##### RECORDS SHOWN

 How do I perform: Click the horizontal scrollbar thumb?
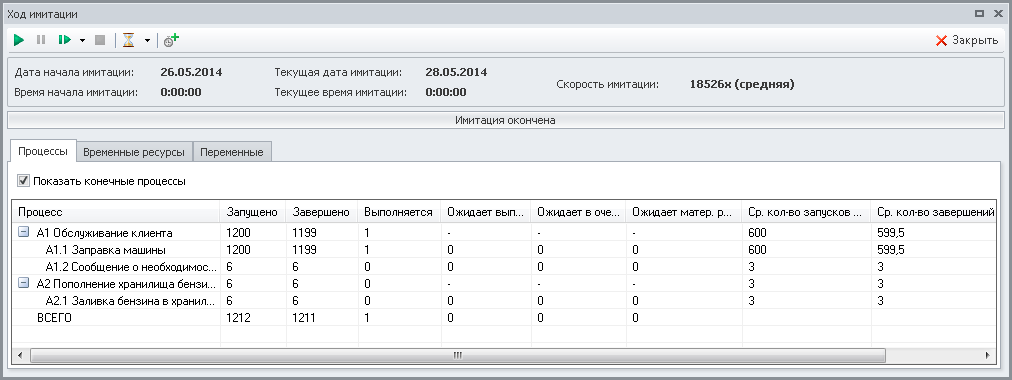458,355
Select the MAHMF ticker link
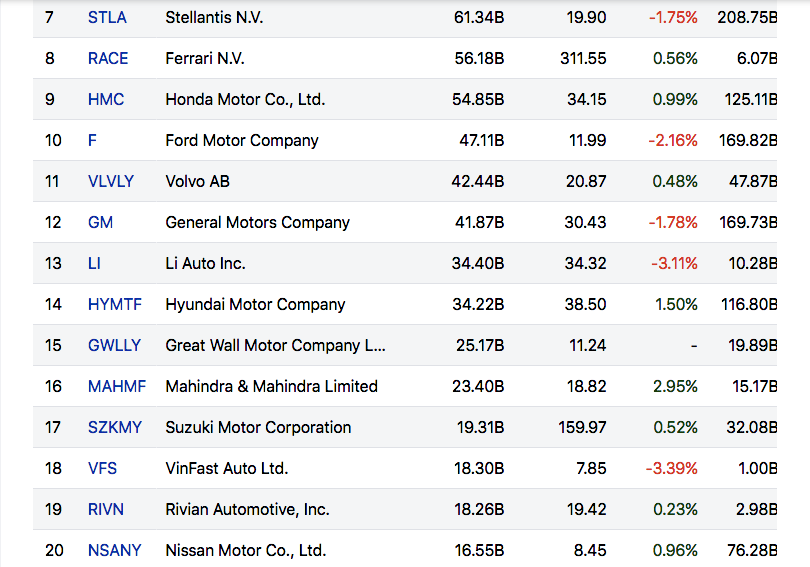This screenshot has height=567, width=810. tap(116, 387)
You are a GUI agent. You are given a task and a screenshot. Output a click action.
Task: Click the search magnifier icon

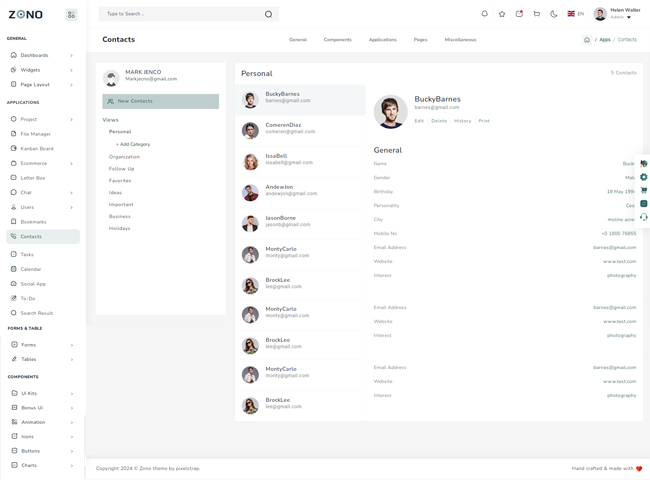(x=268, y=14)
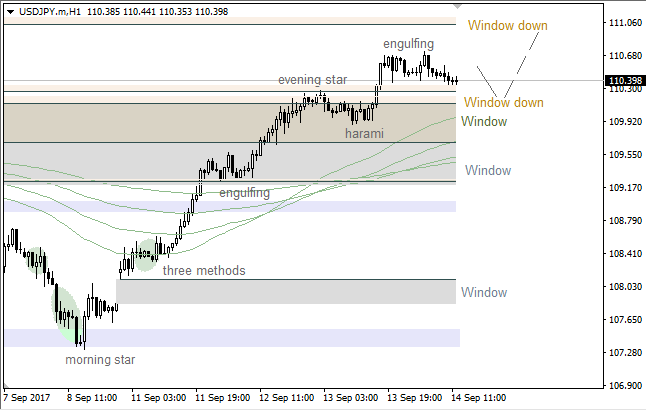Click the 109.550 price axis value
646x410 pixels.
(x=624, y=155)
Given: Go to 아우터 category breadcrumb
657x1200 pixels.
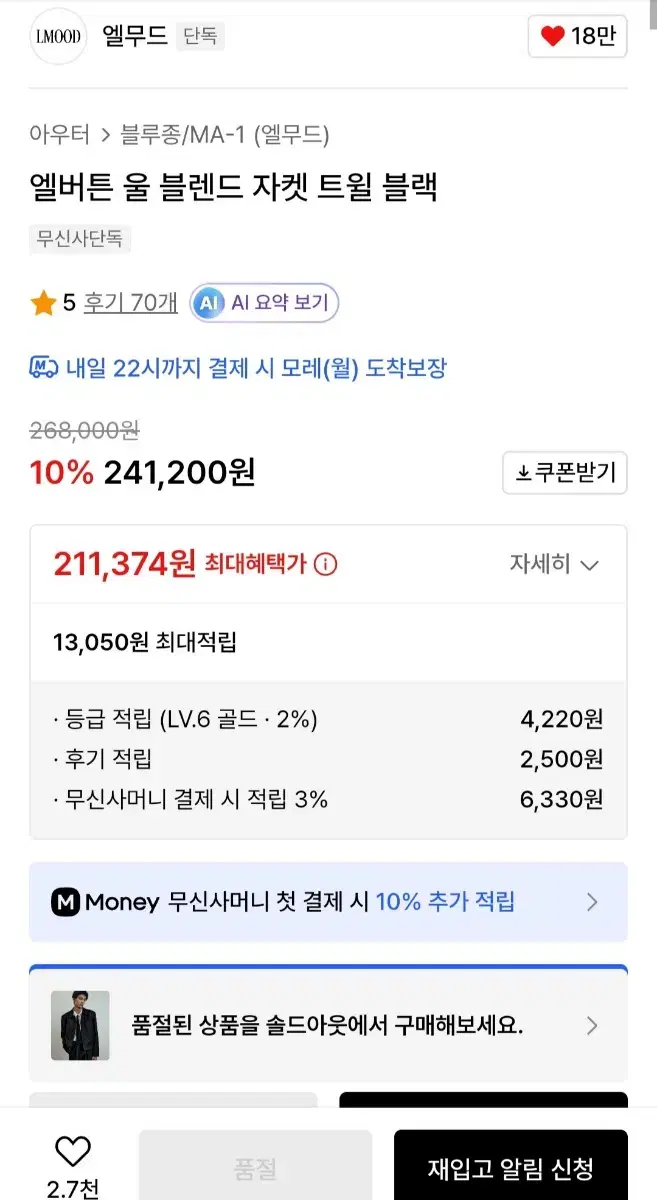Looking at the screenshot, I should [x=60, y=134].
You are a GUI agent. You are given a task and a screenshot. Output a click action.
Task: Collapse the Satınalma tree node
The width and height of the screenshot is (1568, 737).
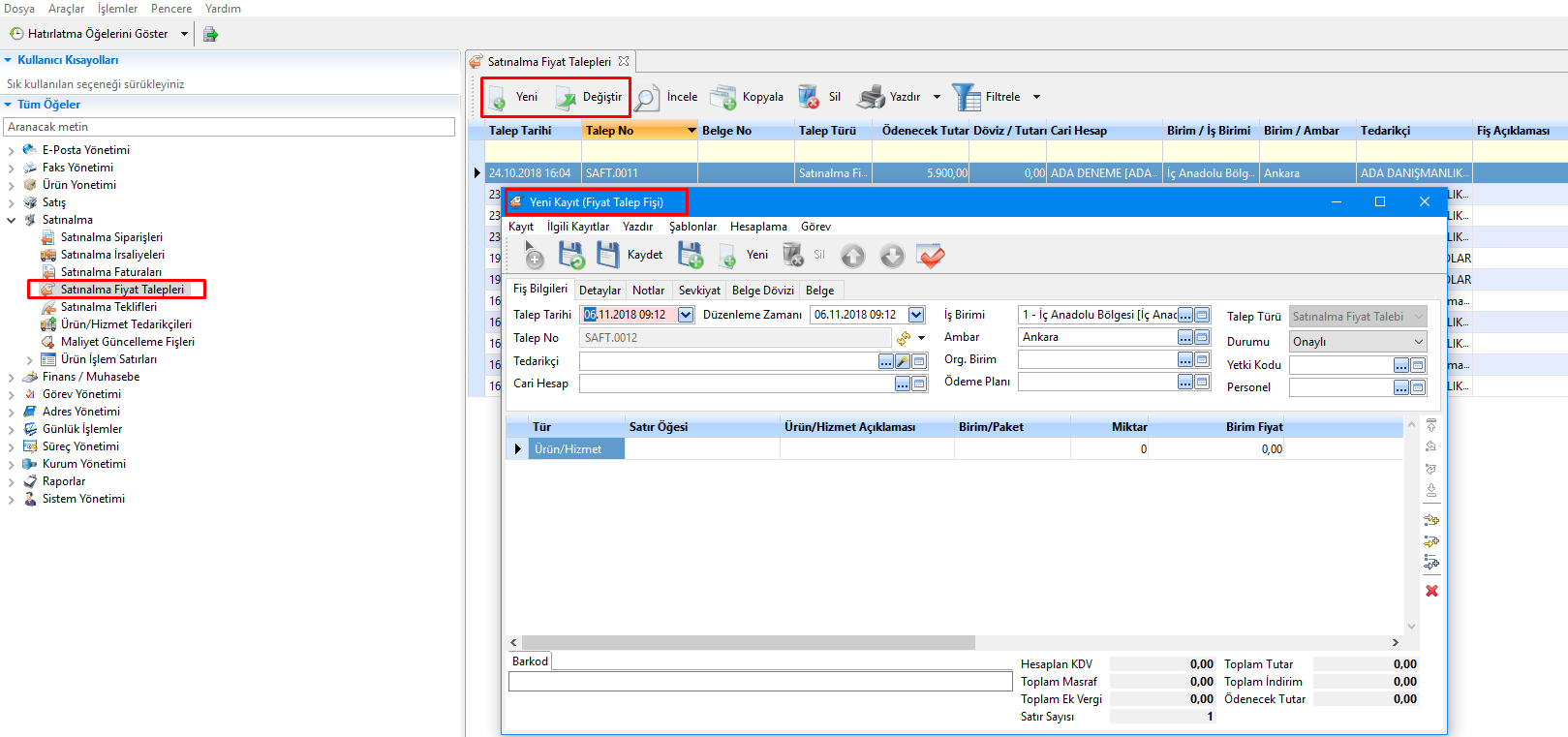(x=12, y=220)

##########

DESCRIPTION OF THE TASK
Pictures omitted, give the entries again exactly.

EXERCISE SOLUTION
 How do I perform: Click the horizontal scrollbar thumb?
458,355
Select the MAHMF ticker link
This screenshot has height=567, width=810. tap(116, 387)
You are a GUI agent. You are given a task and a screenshot. Output a click action.
Task: Click the search magnifier icon

(x=268, y=14)
Click the 109.550 price axis value
646x410 pixels.
(x=624, y=155)
Given: Go to 아우터 category breadcrumb
657x1200 pixels.
Looking at the screenshot, I should [x=60, y=134].
You are a GUI agent. You are given a task and a screenshot. Output a click action.
Task: Collapse the Satınalma tree node
The width and height of the screenshot is (1568, 737).
(x=12, y=220)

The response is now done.